Movies

Drishyam 2

For a long time, Jeethu Joseph was unsure about making the sequel to Drishyam since it was perceived to be the perfect film. Even his own family advised him not to go ahead with the sequel. “Don’t destroy it”, his family had warned him. Jeethu Joseph wasn’t even ready to make the film for a long time, not wanting to destroy his legacy of the original film. The fear of failure of the sequel film was very real for him. It took him around 5 years to write the script for the sequel. In mid-2020, Malayalam actor Mohanlal had announced Drishyam 2: The Resumption, the sequel of his blockbuster 2013 film. Hence, ahead of its sequel release on Amazon Prime Video India had a primer on Drishyam, in an interview with The Hindu, Jeethu Joseph shared that Drishyam 2 is placed six years after the events of Drishyam. “It is about how the family responds to the life after the crisis,” he says. “The police hadn’t closed the murder investigation. So the film will examine how the family deals with their own personal trauma and reactions from society.”
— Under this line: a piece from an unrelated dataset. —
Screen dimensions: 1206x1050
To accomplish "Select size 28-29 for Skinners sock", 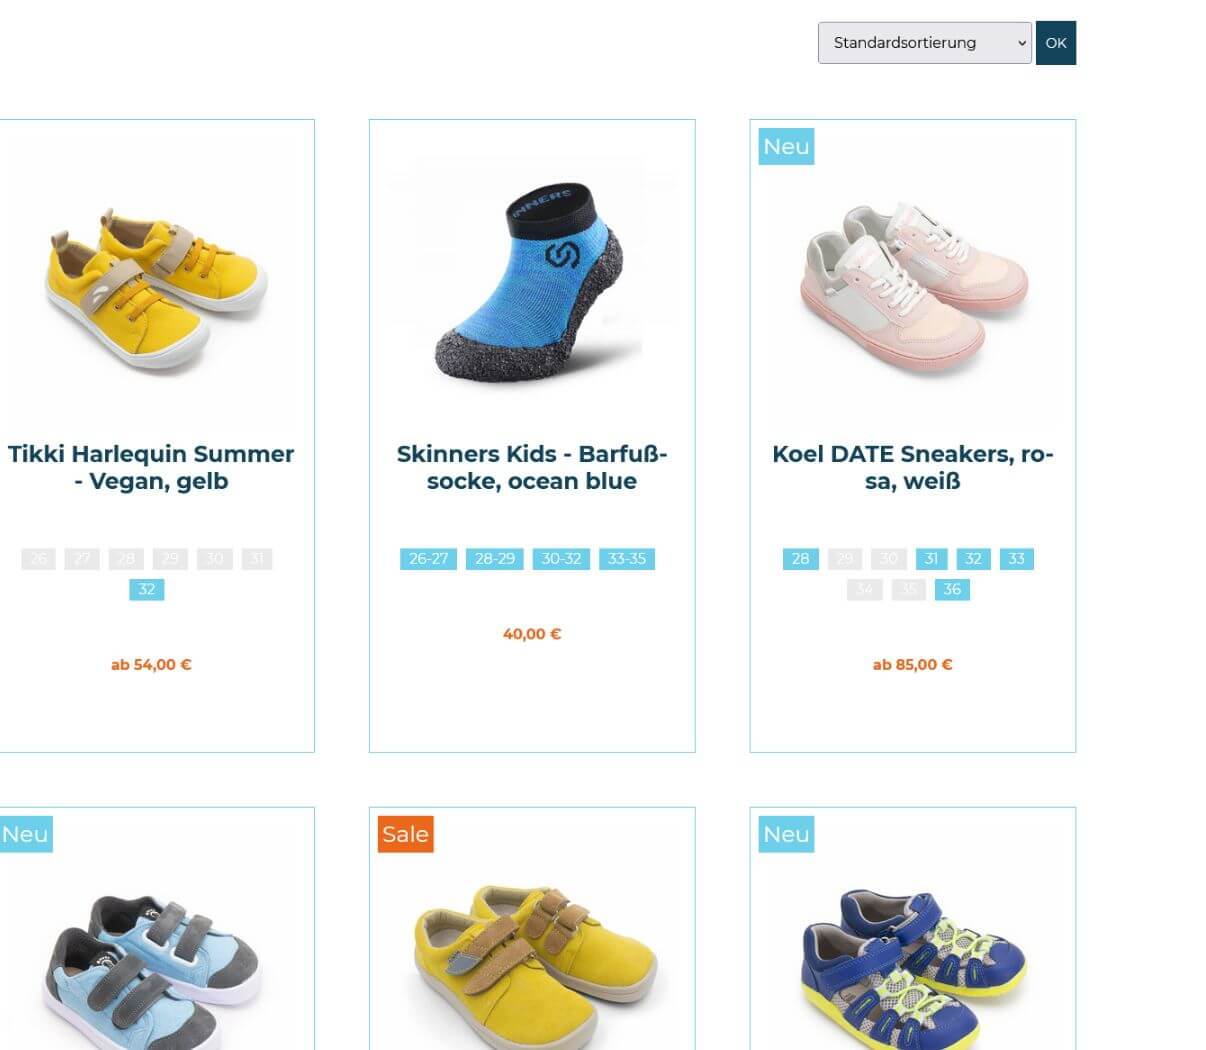I will click(x=495, y=558).
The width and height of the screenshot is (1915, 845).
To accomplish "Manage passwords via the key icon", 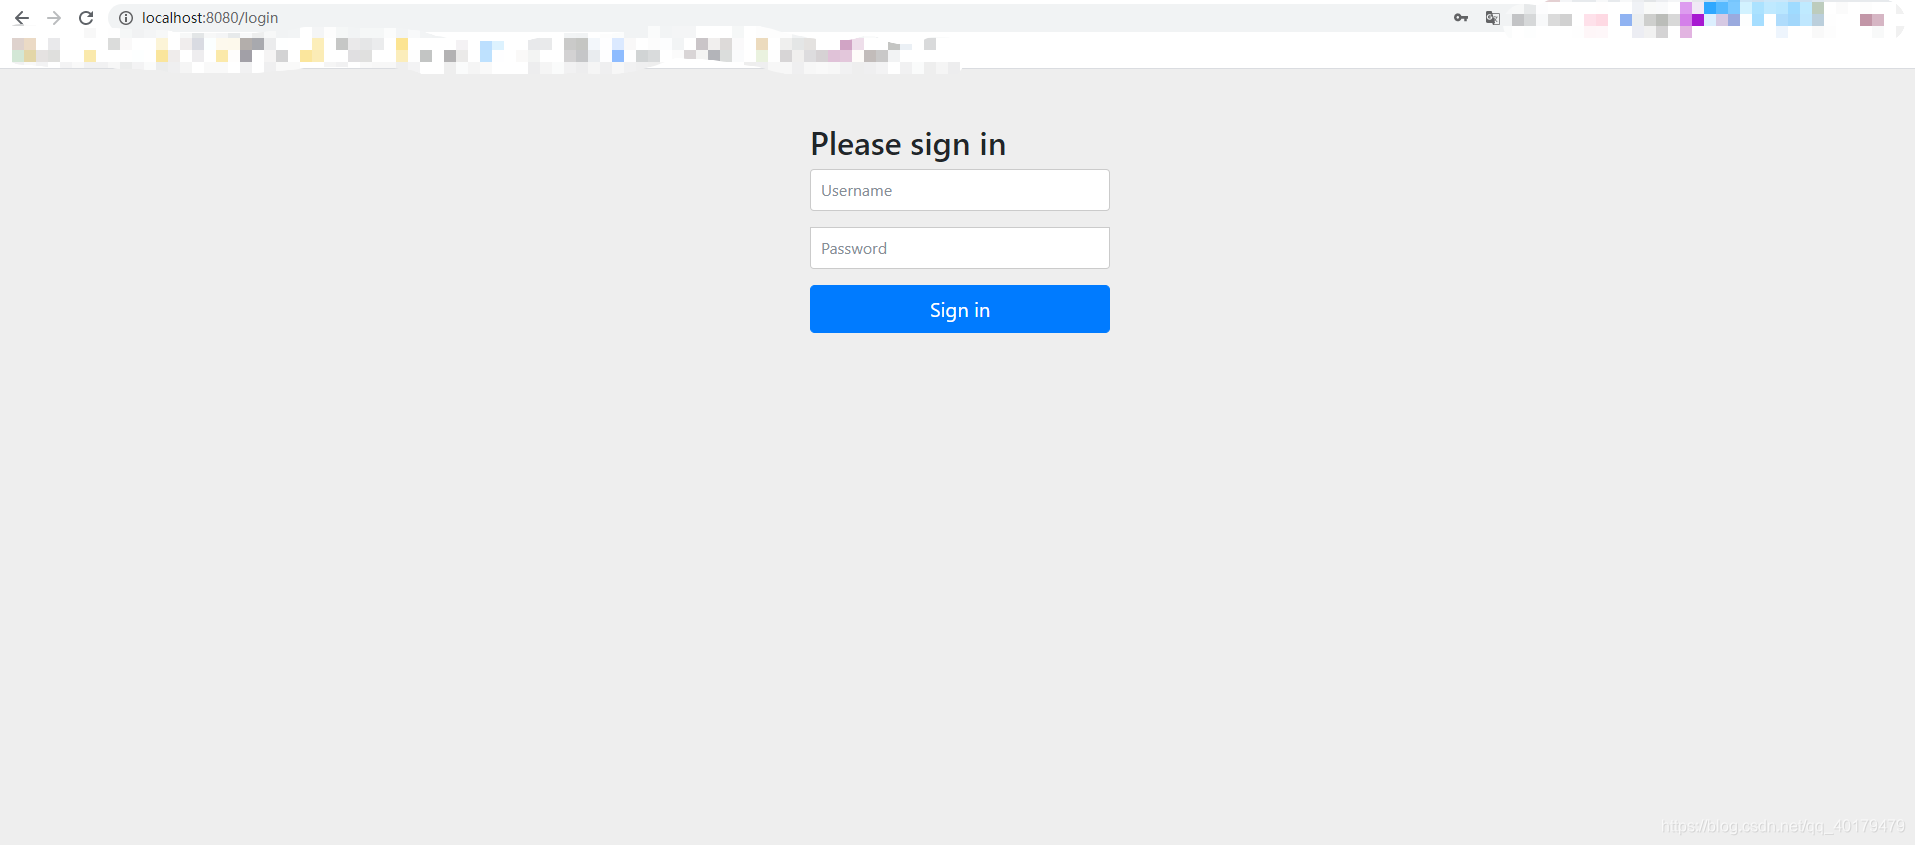I will (1461, 18).
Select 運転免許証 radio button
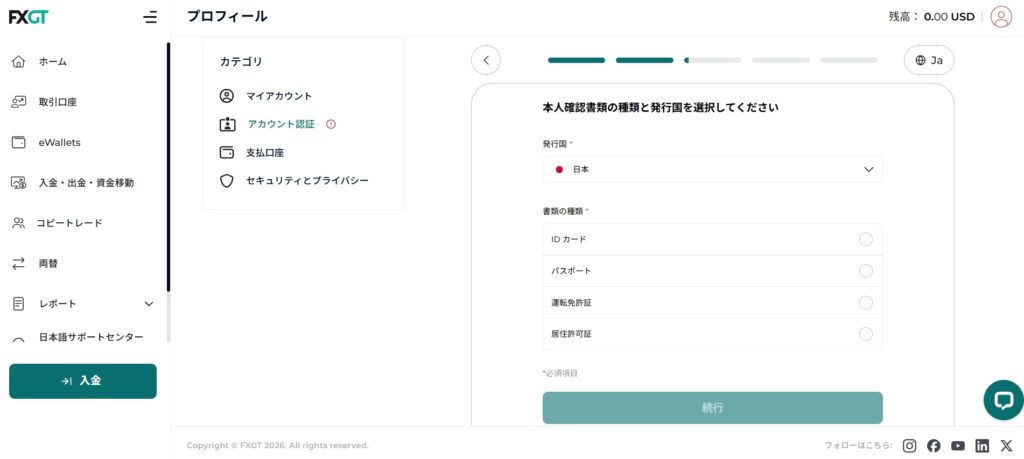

Jeethu Joseph’s new crime drama is set in the same Kerala town where the events of its precursor took place. Georgekutty (Mohanlal) is now the owner of a cinema theatre. His prosperity is reflected in the larger, posher house he currently occupies with his wife Rani (Meena) and their daughters Anju (Ansiba) and Anu (Esther Anil) on the same land where they earlier lived. He is still movie crazy. Rani and he are still a committed couple yet constantly sniping at each other as before. And they are still a rock-solid team in the upbringing of their girls. The difference between then and now is twofold. First, the townsfolk had backed the family when IG Geetha Prabhakar (Asha Sharath) got after them on the suspicion that they killed her son. They are not so supportive any more, driven as they are by jealousy at Georgekutty’s rise in life. The first half of Drishyam 2 constructs their continuing trauma and gradually establishes the fact that the police never gave up on the case. The second half is about the resumed investigation.
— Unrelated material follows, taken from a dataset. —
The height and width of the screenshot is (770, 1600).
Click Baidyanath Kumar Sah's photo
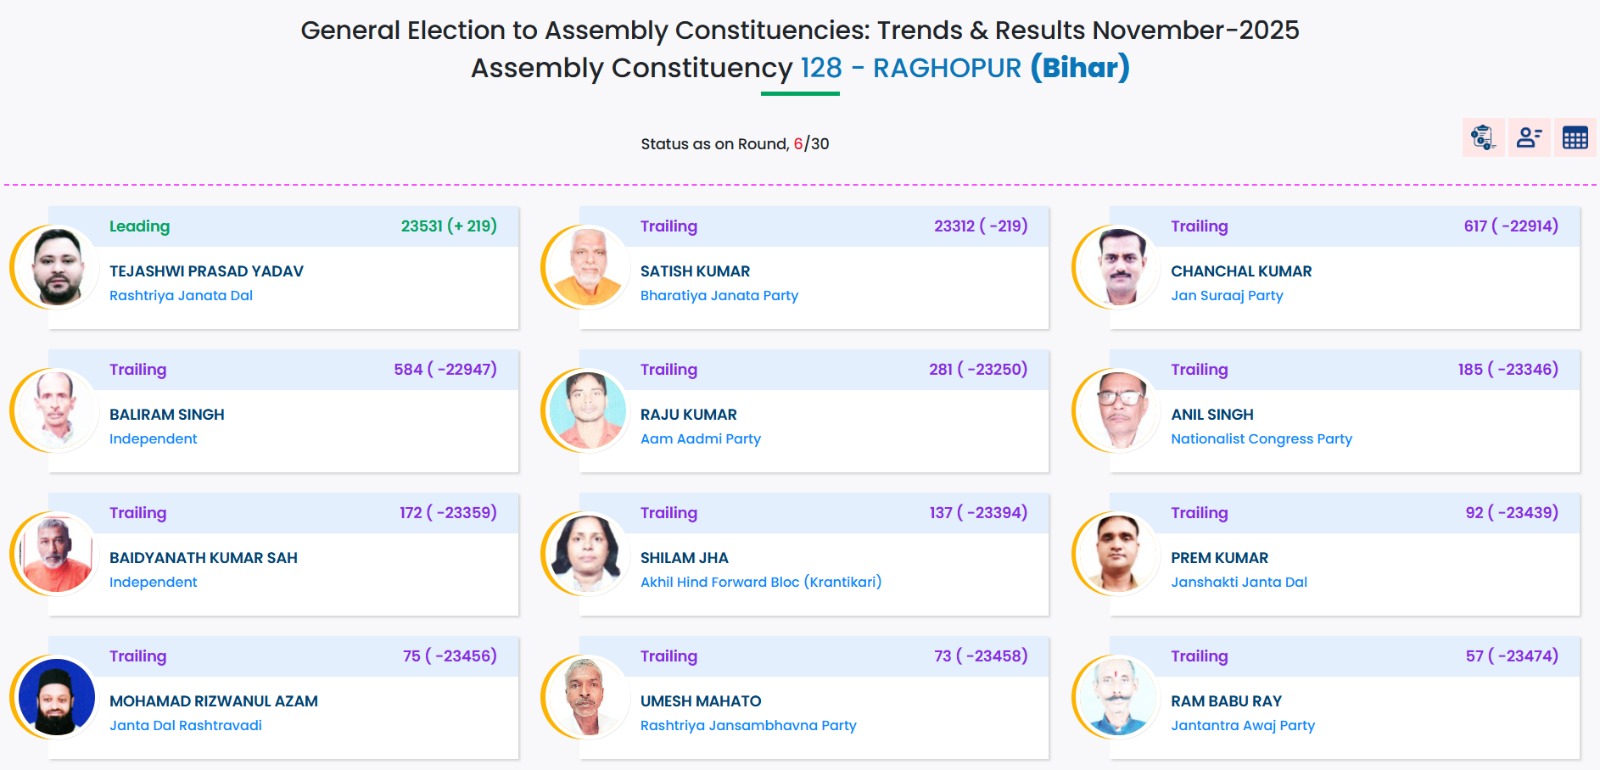click(56, 553)
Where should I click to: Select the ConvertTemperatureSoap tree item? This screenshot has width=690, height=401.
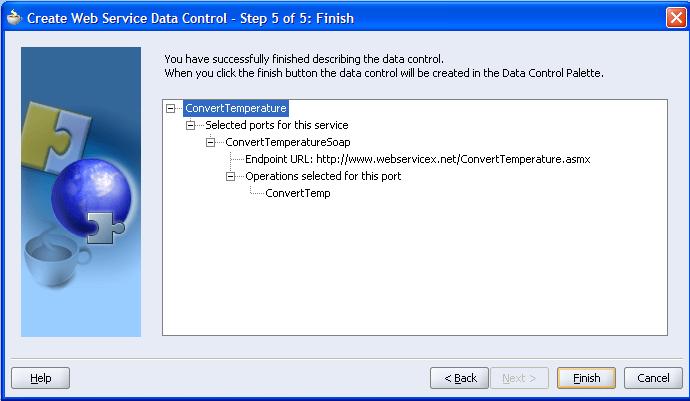[x=287, y=142]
Mohanlal is back as the cool-headed Georgekutty. The character has clearly evolved since we last saw him. The veteran actor imparts subtle strains of novelty to the man who will stop at nothing to protect his family. However, familiarity breeds blandness. The sequel to 2013’s Drishyam feels disappointingly half-baked. Georgekutty’s intelligence and determination are still intact and so, his wife and two daughters are safe. But the cops believe that it was just sheer luck, not his shrewdness, that helped him pull off the daring cover-up of the unintentional murder. It is only a matter of time, they believe, before he and his family are caught and brought before the law. But just like it is for the investigators, the ‘protagonist has been scot-free for six long years’ time feels a tad stretched in the Amazon Prime film because large areas of it linger in the realms of the obvious. Georgekutty now owns a movie theatre. His old jeep has made way for an SUV. His younger daughter Anu (Esther Anil) is studying in the best English-medium school in town.
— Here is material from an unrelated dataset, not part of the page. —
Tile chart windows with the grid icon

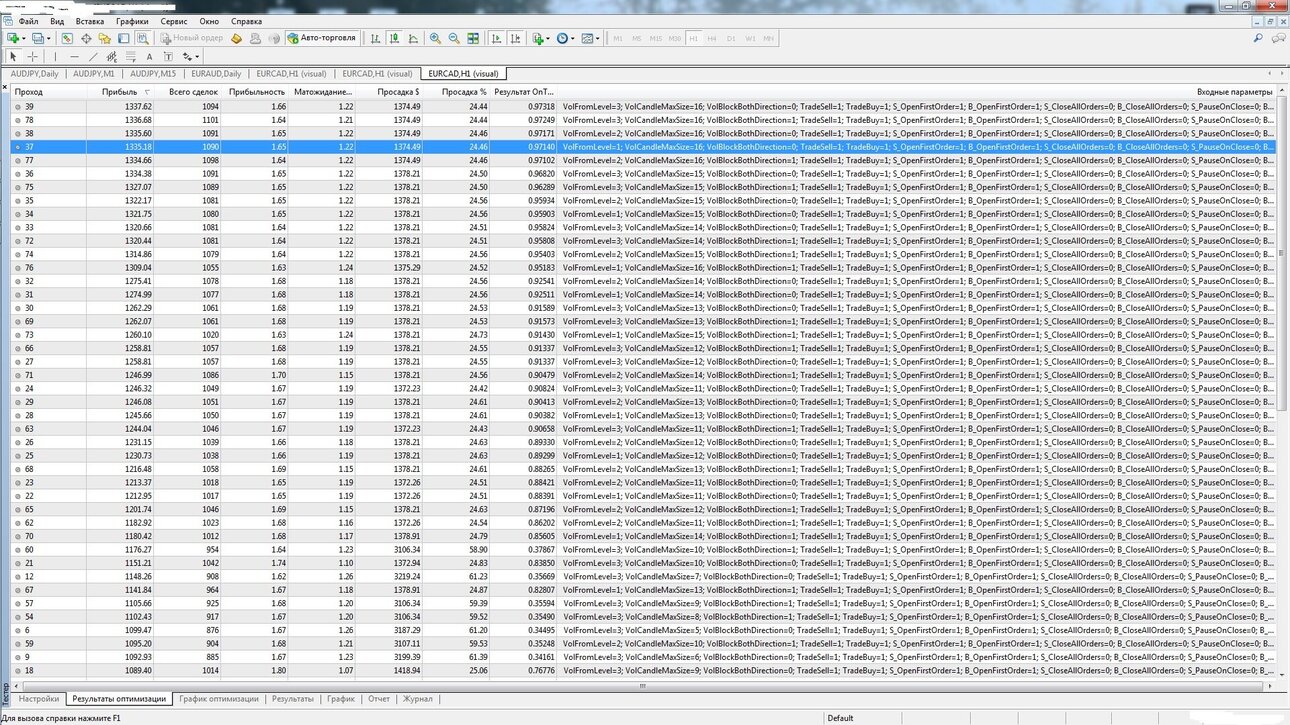click(473, 38)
The first big break the police get here comes through a means employed seemingly without the multiple clearances it would require from various authorities. Yet the officer responsible for this decision is later shown to be a stickler for legal processes. Even with this loophole, Drishyam 2 is an enjoyable experience, not only because of the tension of wondering whether Georgekutty, Rani and their daughters will finally crack, but also because Jeethu paints a convincing picture of small-town life, displays an understanding of human psychology and ties up most other loose ends neatly.

There is great fun to be had in watching Drishyam’s plot hurtle towards the moving and thoughtful finale. It does take time – perhaps too much time – to pick up pace in the first half and a long song to illustrate Rani’s state of mind does feel superfluous, but after an exciting twist at the mid-point, it is unrelenting. The writing could have done with more punch, since the guessing game at the core of Drishyam 2 isn’t always gripping enough. Drishyam, too, had taken three quarters of an hour to set itself up for the cat-and-mouse game between Georgekutty and the police IG. But from that point on, the pace of the film had quickened. One waits in vain for that to happen in Drishyam 2.

Mohanlal is flawless yet again as the husband/father who will stake his all to keep the police at bay. Asha Sarath and Siddique are just wonderful as Geetha and Prabhakar, the tortured parents desperate for closure. Jeethu sparkles in the writing of these two, retaining empathy for Georgekutty and Rani without at any point villainising the other couple. The other actors in the cast, especially Murali Gopi, pull their weight. Supporting characters make significant contributions to the plot. Sumesh Chandran, Anjali Nair, Ajith Koothattukulam.